[Records from a collection]

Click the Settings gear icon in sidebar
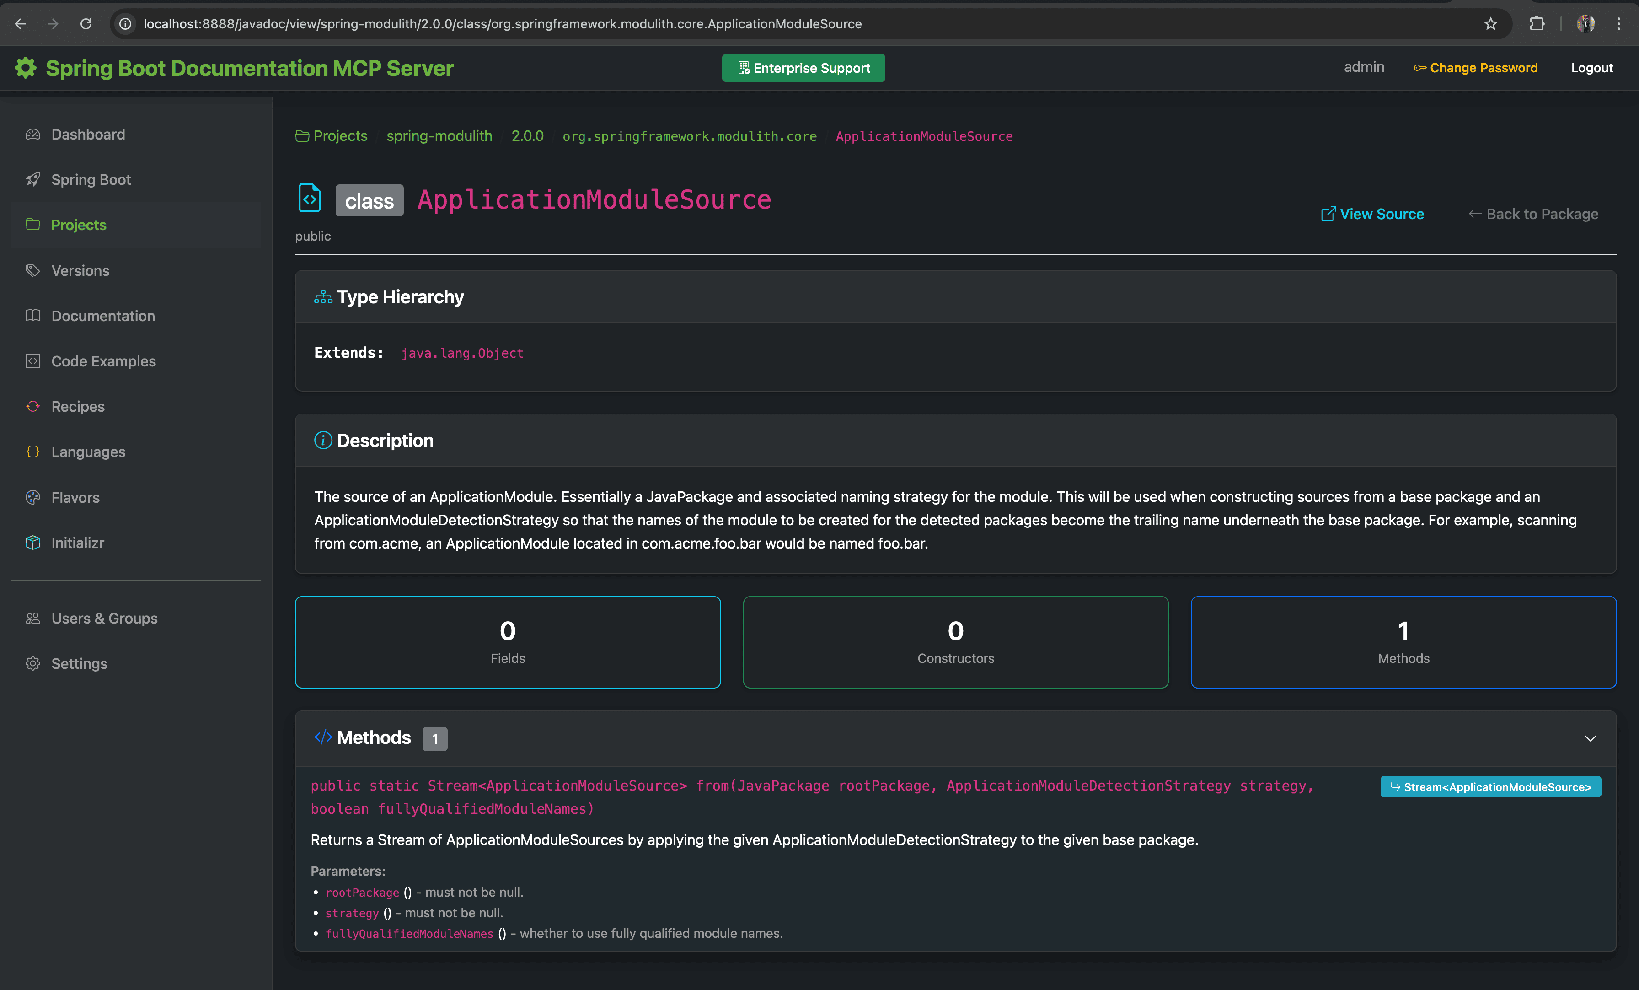[33, 664]
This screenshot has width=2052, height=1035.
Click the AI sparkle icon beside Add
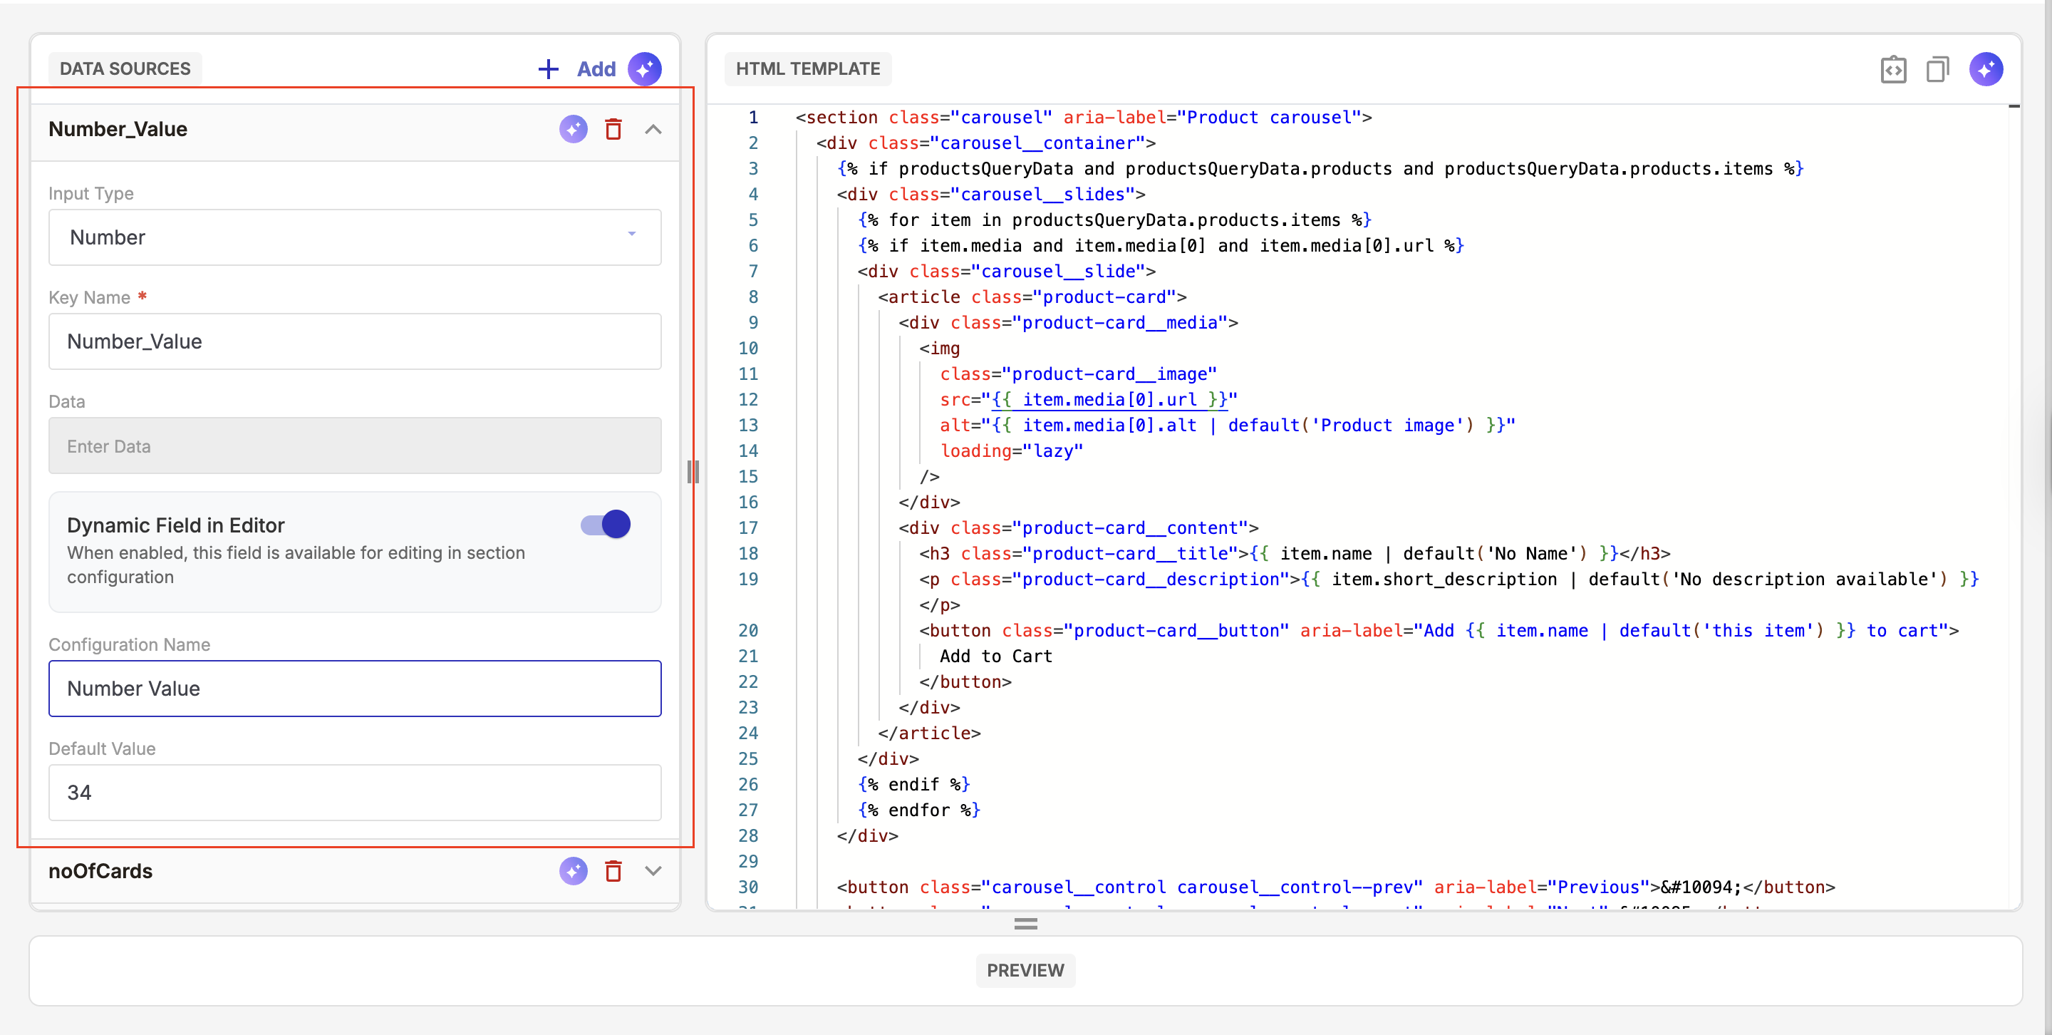point(644,69)
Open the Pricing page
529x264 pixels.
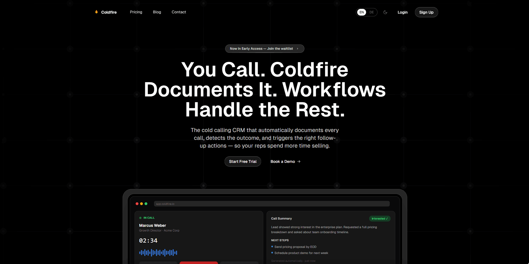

> EXERCISE:
The records above need to be restated word for word, with the pictures left out.

> RESPONSE:
Click the Settings gear icon in sidebar
[33, 664]
This screenshot has width=2052, height=1035.
Click the AI sparkle icon beside Add
point(644,69)
Open the Pricing page
529x264 pixels.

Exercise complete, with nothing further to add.